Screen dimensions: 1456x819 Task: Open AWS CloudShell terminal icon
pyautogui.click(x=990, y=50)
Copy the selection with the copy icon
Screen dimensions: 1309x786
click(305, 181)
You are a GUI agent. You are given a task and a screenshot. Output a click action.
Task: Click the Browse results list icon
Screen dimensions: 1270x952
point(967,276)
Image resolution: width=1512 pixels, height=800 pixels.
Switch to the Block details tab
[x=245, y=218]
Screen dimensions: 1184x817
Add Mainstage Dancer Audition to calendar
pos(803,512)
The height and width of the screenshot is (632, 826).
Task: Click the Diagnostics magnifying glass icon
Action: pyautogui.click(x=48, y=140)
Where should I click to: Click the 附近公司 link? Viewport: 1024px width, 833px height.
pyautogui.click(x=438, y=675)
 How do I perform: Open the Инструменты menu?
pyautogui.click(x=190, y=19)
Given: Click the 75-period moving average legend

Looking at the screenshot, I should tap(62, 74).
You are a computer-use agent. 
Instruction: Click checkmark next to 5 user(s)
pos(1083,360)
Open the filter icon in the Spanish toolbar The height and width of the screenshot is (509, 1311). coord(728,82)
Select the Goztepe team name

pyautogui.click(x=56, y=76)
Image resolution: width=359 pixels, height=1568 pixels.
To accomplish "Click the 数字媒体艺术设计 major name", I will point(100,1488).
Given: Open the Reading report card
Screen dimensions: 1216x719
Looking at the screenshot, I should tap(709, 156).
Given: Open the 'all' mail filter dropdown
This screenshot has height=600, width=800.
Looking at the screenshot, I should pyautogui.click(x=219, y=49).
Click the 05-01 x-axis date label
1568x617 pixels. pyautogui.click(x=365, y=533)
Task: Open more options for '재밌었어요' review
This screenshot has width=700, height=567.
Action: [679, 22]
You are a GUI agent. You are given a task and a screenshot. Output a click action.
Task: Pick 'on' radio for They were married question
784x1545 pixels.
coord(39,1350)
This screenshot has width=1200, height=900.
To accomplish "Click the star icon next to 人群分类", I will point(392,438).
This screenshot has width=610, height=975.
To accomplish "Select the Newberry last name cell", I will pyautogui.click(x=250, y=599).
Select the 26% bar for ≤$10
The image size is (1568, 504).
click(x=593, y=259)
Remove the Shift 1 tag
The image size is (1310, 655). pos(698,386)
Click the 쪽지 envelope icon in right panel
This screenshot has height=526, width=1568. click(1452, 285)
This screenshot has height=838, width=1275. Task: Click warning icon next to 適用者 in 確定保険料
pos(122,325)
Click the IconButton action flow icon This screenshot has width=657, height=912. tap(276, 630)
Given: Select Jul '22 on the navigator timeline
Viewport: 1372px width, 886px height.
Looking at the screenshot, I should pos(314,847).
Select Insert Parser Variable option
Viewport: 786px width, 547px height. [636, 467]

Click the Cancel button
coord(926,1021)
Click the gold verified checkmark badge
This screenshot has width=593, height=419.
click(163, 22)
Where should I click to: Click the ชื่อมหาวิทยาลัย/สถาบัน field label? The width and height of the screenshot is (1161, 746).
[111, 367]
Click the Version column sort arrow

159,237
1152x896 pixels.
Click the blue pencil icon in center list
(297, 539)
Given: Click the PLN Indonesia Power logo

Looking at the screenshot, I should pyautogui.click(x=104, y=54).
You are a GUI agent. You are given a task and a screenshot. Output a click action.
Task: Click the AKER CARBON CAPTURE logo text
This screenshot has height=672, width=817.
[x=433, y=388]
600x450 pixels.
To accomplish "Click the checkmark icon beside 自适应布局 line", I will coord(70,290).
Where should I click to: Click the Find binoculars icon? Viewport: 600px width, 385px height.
++++
### YOUR INSTRUCTIONS
Reproduce all of the records above, replacing each occurrence of "Screen dimensions:" with "Display size:" and leaving everything else unchanged.

### SOLUTION FOR THIS TASK
Display size: 1456x819 Task: Open AWS CloudShell terminal icon
pyautogui.click(x=990, y=50)
Copy the selection with the copy icon
Display size: 1309x786
click(305, 181)
You are a GUI agent. You are given a task and a screenshot. Output a click action.
Task: Click the Browse results list icon
Display size: 1270x952
point(967,276)
Image resolution: width=1512 pixels, height=800 pixels.
Switch to the Block details tab
[x=245, y=218]
Display size: 1184x817
Add Mainstage Dancer Audition to calendar
pos(803,512)
The height and width of the screenshot is (632, 826).
Task: Click the Diagnostics magnifying glass icon
Action: pyautogui.click(x=48, y=140)
Where should I click to: Click the 附近公司 link? Viewport: 1024px width, 833px height.
pyautogui.click(x=438, y=675)
 How do I perform: Open the Инструменты menu?
pyautogui.click(x=190, y=19)
Given: Click the 75-period moving average legend

Looking at the screenshot, I should tap(62, 74).
You are a computer-use agent. 
Instruction: Click checkmark next to 5 user(s)
pos(1083,360)
Open the filter icon in the Spanish toolbar The height and width of the screenshot is (509, 1311). coord(728,82)
Select the Goztepe team name

pyautogui.click(x=56, y=76)
Image resolution: width=359 pixels, height=1568 pixels.
To accomplish "Click the 数字媒体艺术设计 major name", I will point(100,1488).
Given: Open the Reading report card
Display size: 1216x719
Looking at the screenshot, I should tap(709, 156).
Given: Open the 'all' mail filter dropdown
This screenshot has height=600, width=800.
Looking at the screenshot, I should pyautogui.click(x=219, y=49).
Click the 05-01 x-axis date label
1568x617 pixels. pyautogui.click(x=365, y=533)
Task: Open more options for '재밌었어요' review
This screenshot has width=700, height=567.
Action: [679, 22]
You are a GUI agent. You are given a task and a screenshot. Output a click action.
Task: Pick 'on' radio for They were married question
784x1545 pixels.
coord(39,1350)
This screenshot has width=1200, height=900.
To accomplish "Click the star icon next to 人群分类", I will point(392,438).
This screenshot has width=610, height=975.
To accomplish "Select the Newberry last name cell", I will pyautogui.click(x=250, y=599).
Select the 26% bar for ≤$10
The image size is (1568, 504).
click(x=593, y=259)
Remove the Shift 1 tag
The image size is (1310, 655). pos(698,386)
Click the 쪽지 envelope icon in right panel
This screenshot has height=526, width=1568. click(1452, 285)
This screenshot has height=838, width=1275. Task: Click warning icon next to 適用者 in 確定保険料
pos(122,325)
Click the IconButton action flow icon This screenshot has width=657, height=912. tap(276, 630)
Given: Select Jul '22 on the navigator timeline
Viewport: 1372px width, 886px height.
Looking at the screenshot, I should pos(314,847).
Select Insert Parser Variable option
Viewport: 786px width, 547px height. [636, 467]

Click the Cancel button
coord(926,1021)
Click the gold verified checkmark badge
This screenshot has width=593, height=419.
click(163, 22)
Where should I click to: Click the ชื่อมหาวิทยาลัย/สถาบัน field label? The width and height of the screenshot is (1161, 746).
[111, 367]
Click the Version column sort arrow

159,237
1152x896 pixels.
Click the blue pencil icon in center list
(297, 539)
Given: Click the PLN Indonesia Power logo

Looking at the screenshot, I should pyautogui.click(x=104, y=54).
You are a GUI agent. You are given a task and a screenshot. Output a click action.
Task: Click the AKER CARBON CAPTURE logo text
This screenshot has height=672, width=817.
[x=433, y=388]
600x450 pixels.
To accomplish "Click the checkmark icon beside 自适应布局 line", I will coord(70,290).
Where should I click to: Click the Find binoculars icon? Viewport: 600px width, 385px height.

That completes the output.